Small schools are also producing new models for addressing what has been a difficult and growing problem for many schools: how to deal with students who do not speak English. La Escuela Fratney, a small elementary school in Milwaukee, offers a model two-way bilingual program (Peterson 1993), and New York's International High School has now inspired two or three other new small high schools in New York alone, which together represent a new model for secondary education. When they enter, International's students have been in the United States fewer than four years, and they barely speak English. More than two-thirds come from families with below-poverty incomes. Yet 96 percent of them graduate from International, and of these, an amazing 97 percent go on to college (Bush 1993).

Can We Explain This Track Record?

The success of small schools is variously attributed to a number of things: to the more human scale of such schools, to their more satisfied and willing students, to more committed teachers, to the opportunity for choice such schools typically afford, to the fact that most of them have a focus or coherent mission, to their relative autonomy and distance from the bureaucracy, to heightened responsiveness to their constituents, and to a better school-student and school-family match. But irrespective of which of these features is most important, substantial agreement is emerging as to the centrality of three ingredients in producing them: (1) small size (Walberg and Walberg 1994, Lee and Smith 1994, Lee et al. 1995), (2) an organizational structure departing significantly from the conventional (Bryk and Thum 1989, Lee et al. 1995), and (3) a setting that operates more like a community than a bureaucracy (Bryk and Driscoll 1988, Bryk et al. 1993, Bryk and Thum 1989, Lee and Smith 1994, Wehlage et al. 1987).
One reason that size appears so pivotal is that smallness permits and invites a number of practices and arrangements that have independently been found desirable. In other words, small schools comfortably accommodate much from the lessons we've learned about school effectiveness.
First, we've learned that school organization matters (Lee et al. 1993, Witte and Walsh 1990). Organization may be the major reason so many youngsters are more successful in the more personalized, nondepartmentalized environment of the elementary school than in the high school. The way schools are put together structurally clearly affects student achievement (Lee et al. 1995), and it affects school attendance patterns (Bryk and Thum 1989) and dropout rates (Bryk and Thum 1989, Wehlage et al. 1987). It also makes a bigger difference to disadvantaged students than to those who are not (Bryk and Thum 1989, Lee et al. 1995, Lee and Smith 1994, Bryk et al. 1993). How a school is structured obviously depends on its size: the larger it is, the greater the need for organizing people into subunits and specializations and the more fragmented the experience of teachers and students becomes.

* WHAT YOU SHOULD DO
Write the next part of the passage on small schools, picking up after its final sentence. The data that comes next is not needed for this.

Screen-element location records
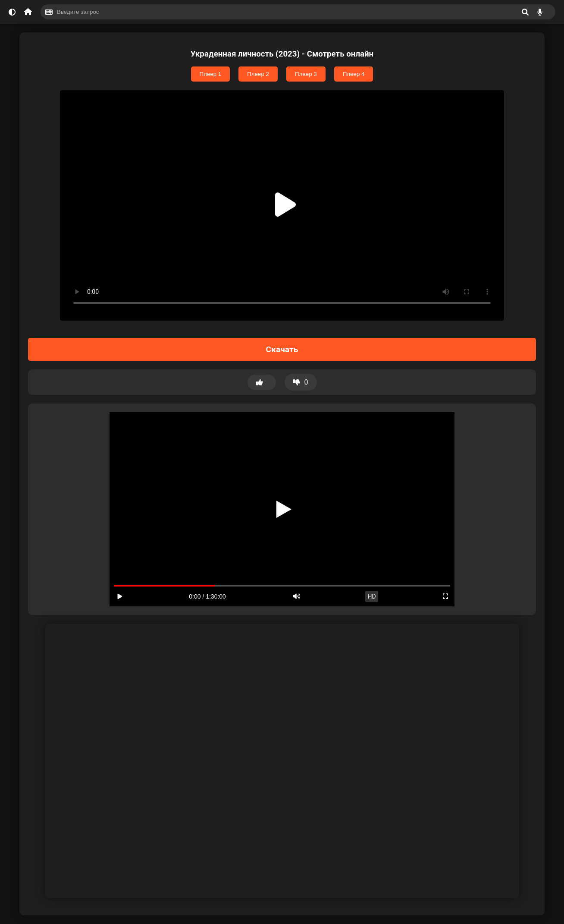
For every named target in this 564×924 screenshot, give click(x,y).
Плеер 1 (210, 74)
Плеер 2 (258, 74)
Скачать (282, 349)
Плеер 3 (306, 74)
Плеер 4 (354, 74)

* TASK ANSWER
Second, whether a school operates more as a bureaucracy or a community matters a great deal. It determines whether staff members see their job primarily as delivering services or whether they see it as succeeding in educating. It also determines whether teachers are grouped in departments and students in stratified (tracked) classes, or whether the two are grouped together in smaller units—small schools or schools-within-schools. Whether the model is bureaucracy or community has major consequences for the kinds of relationships teachers share with one another, the way they connect with students, and the way students interact with each other. Size is the key feature in permitting or denying the opportunity to make the school a community in which each individual is known and treated as such, or determining whether a depersonalized, rule-governed environment is necessary to keeping order.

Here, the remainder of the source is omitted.